Another way to tell if you’re out of ketosis is by paying attention to your energy levels and focusing on how you feel.
For example, if you’re feeling tired, lethargic, and lack mental clarity, it could be a sign that your body isn’t using ketones for fuel anymore. Worse, it could mean that you’re eating too much sugar.
Some people experience other symptoms when they’re out of ketosis, such as increased hunger and cravings.
However, in most cases, getting kicked out of ketosis will likely cause a decline in energy levels and an increase in fatigue. If you see this happening to you, then consider making some adjustments to your diet.
What Can Knock You Out Of Ketosis?
Ketosis is a delicate state that your body doesn’t like to be in for any longer than necessary. There are certain things that can knock you out of ketosis as long as they’re not part of your long-term diet plan.
As soon as you stop eating those foods, your body will return to ketosis with no problem.
When you cut out sugar, carbs, and processed foods from your diet, then there’s not much that can knock you out of ketosis.
Even if you eat something that’s not on a typical keto plan every now and again, it probably won’t deter your body from staying in ketosis.
This is because your body knows that those foods are not a part of your daily calories often.

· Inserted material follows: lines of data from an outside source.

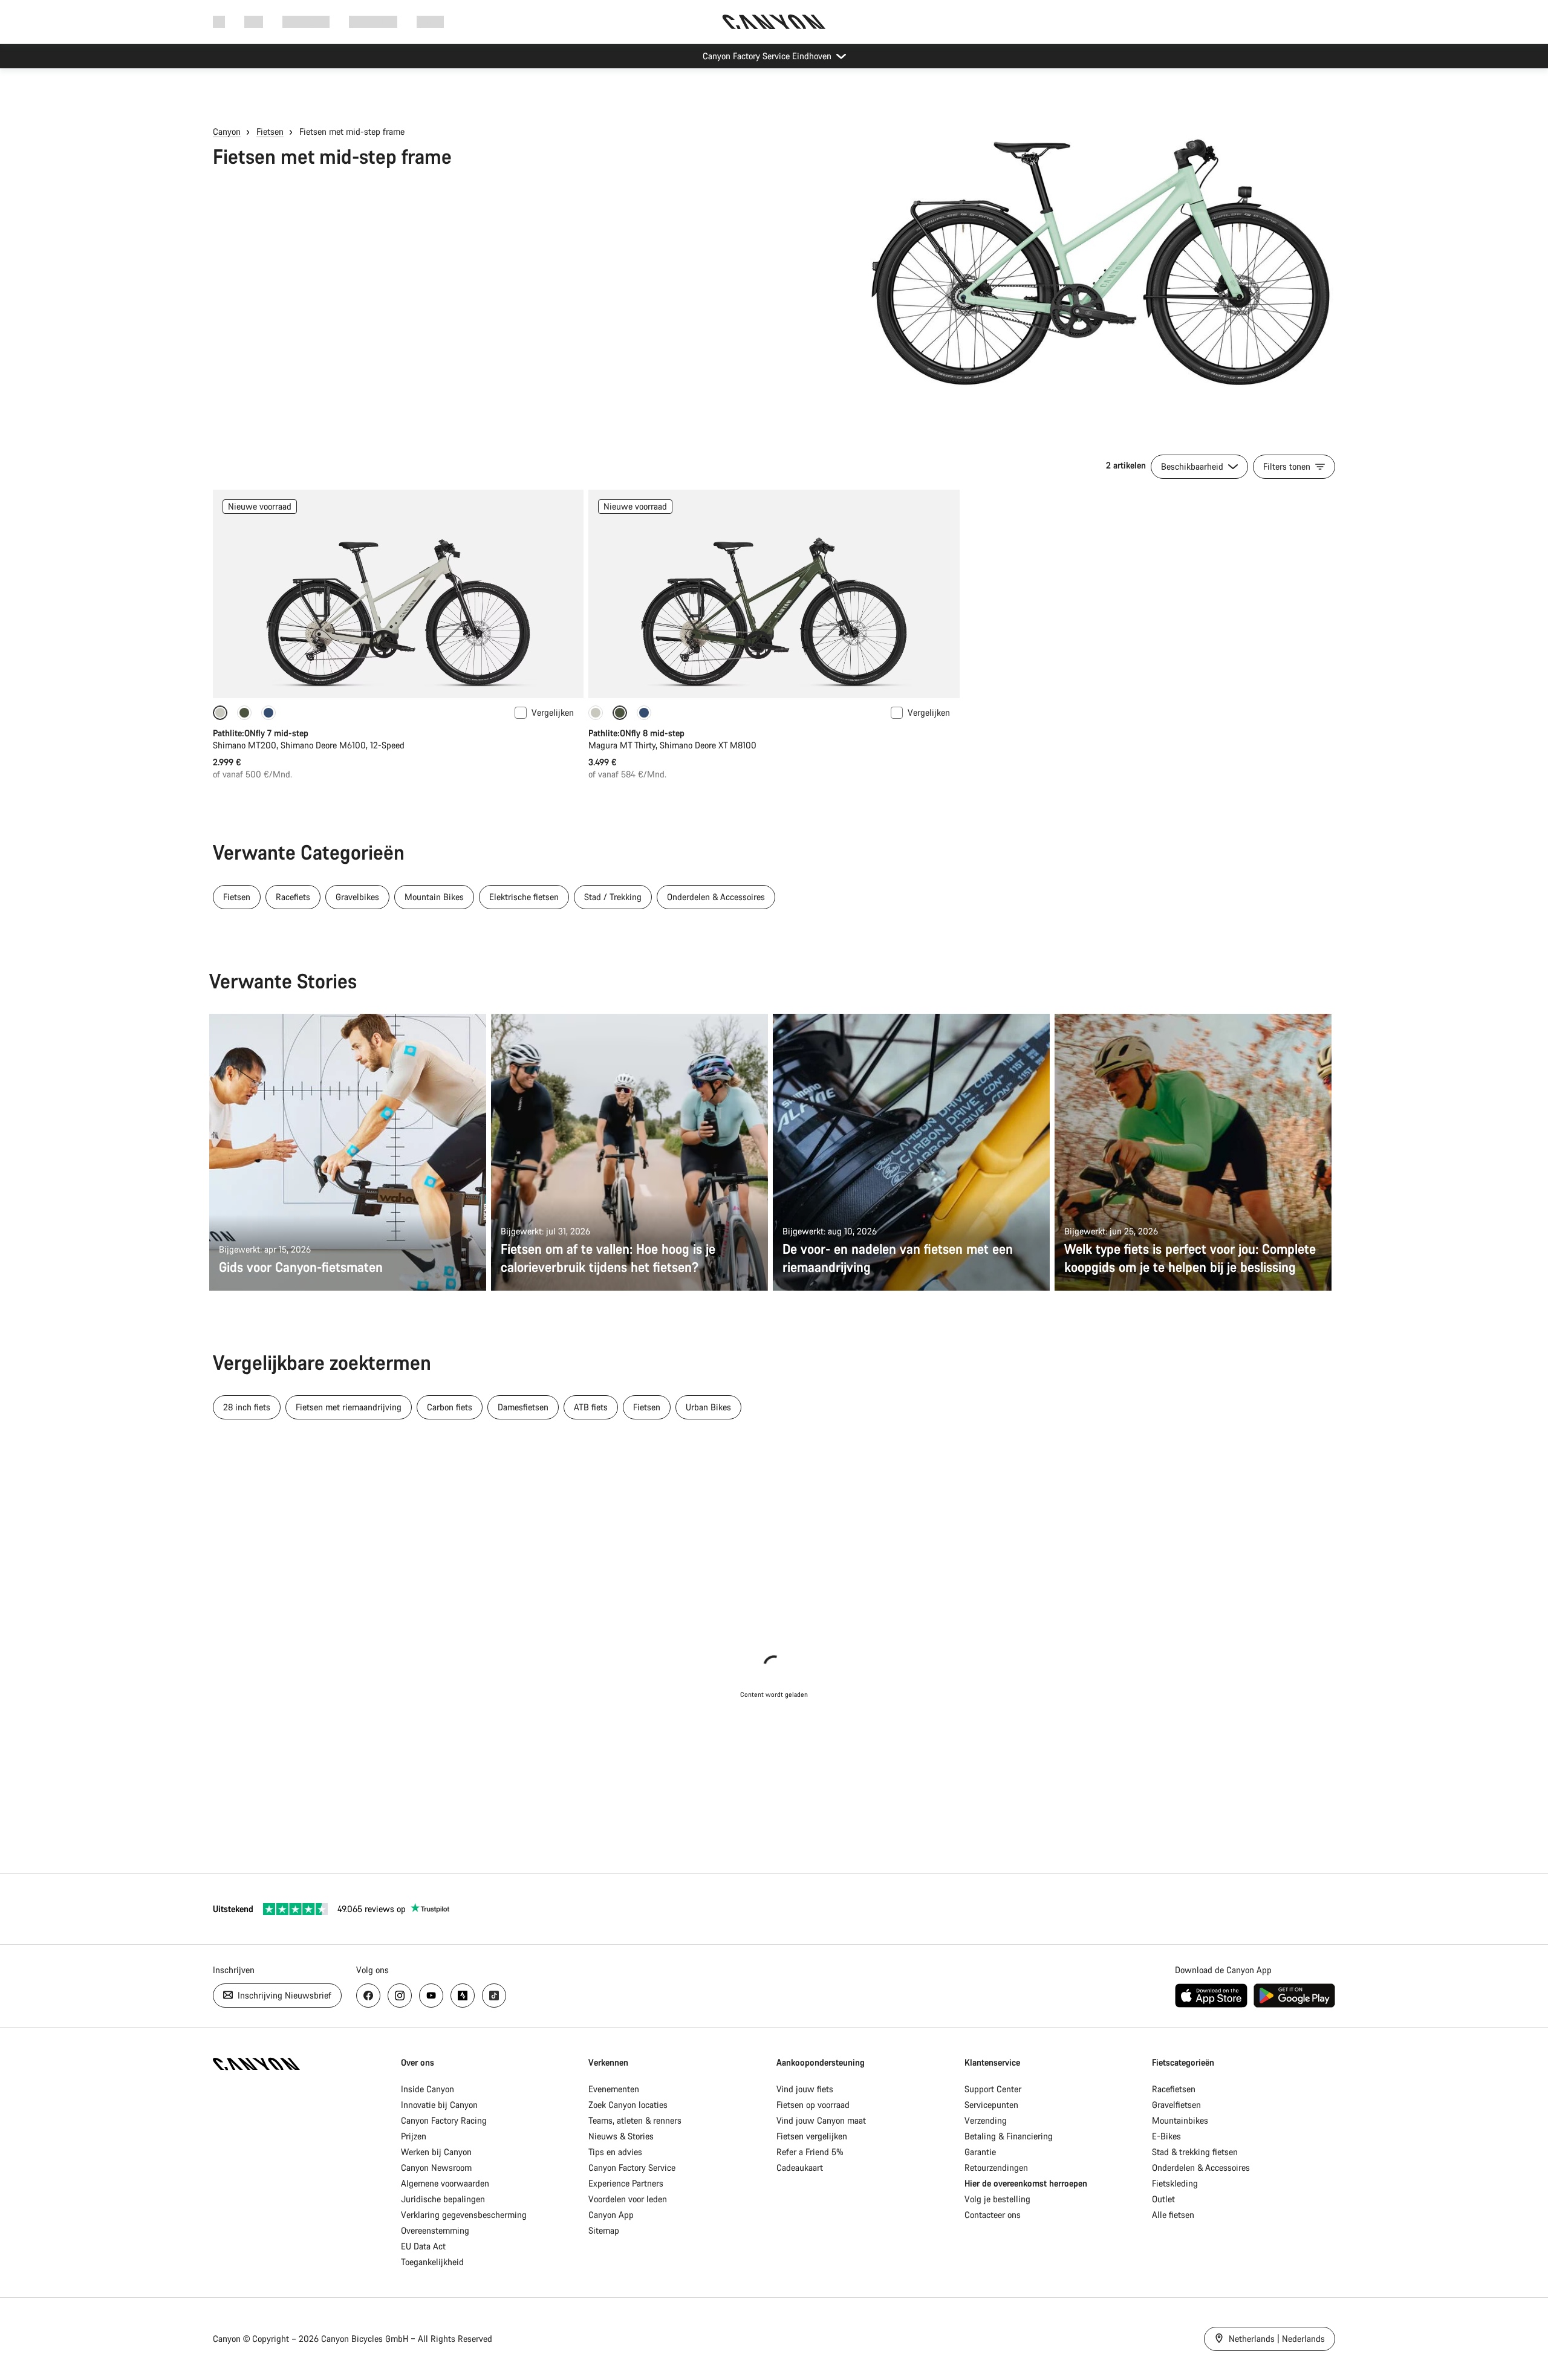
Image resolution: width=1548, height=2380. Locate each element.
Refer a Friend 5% (810, 2152)
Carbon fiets (449, 1407)
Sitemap (603, 2230)
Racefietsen (1173, 2089)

What Won’t Knock You Out Of Ketosis?
To stay in ketosis, you need to make sure that your personal macronutrient ratio is well balanced. This means that you’re getting enough protein, enough fat, and not too many carbs.
Your diet should contain the following:
- 25-30% protein
- 5% of carbs
- 65-75% fat
If you keep your eye on these numbers, then there’s no reason why you should go out of ketosis.
The ratio by itself is enough to create the state of ketosis in most people, and beta-hydroxybutyrate levels will be maintained as long as your body is burning fat for fuel instead of carbs.
How Long To Get Back Into Ketosis
If you’re out of ketosis after a period of indulgence, then it can take your body anywhere from 12 to 72 hours to get back into the state.
This largely depends on how much sugar, carbohydrate, and processed food you ate during this time. If you only had a small serving, then your body will be able to get back into ketosis quickly, but if you’re coming off a sugar binge, then it will take longer.
The short timeframe means that the glucose in your bloodstream will have run its course, and it needs to switch fuel sources again.
How To Get Back Into Ketosis Quickly
Bear in mind that it takes a few days for your body to adjust switching from a carbohydrate-based metabolism to a fat-based metabolism.
Eating a lot of sugar is likely to disrupt this process, so it might take some time before you’re back in the optimal state and able to reap ketosis’s benefits.
How you reset your body and get back into ketosis will depend on how much sugar you ate.
If you only ate one or two pieces of candy, then it should be fairly quick, but if you were drinking a lot of fruit juice or soda, then it might take a little longer for your cells to become sensitive to insulin again.
The key to staying in ketosis as much as possible is choosing the right types of food and not overdoing it.
Keep your macronutrient ratios well balanced, try not to make eating processed sugar a habit, and watch for any other symptoms that might signal you’re out of the state.
It usually takes your body between 12-72 hours to get back into ketosis, and if you’re not seeing any changes after a day or two, then make some adjustments to your diet.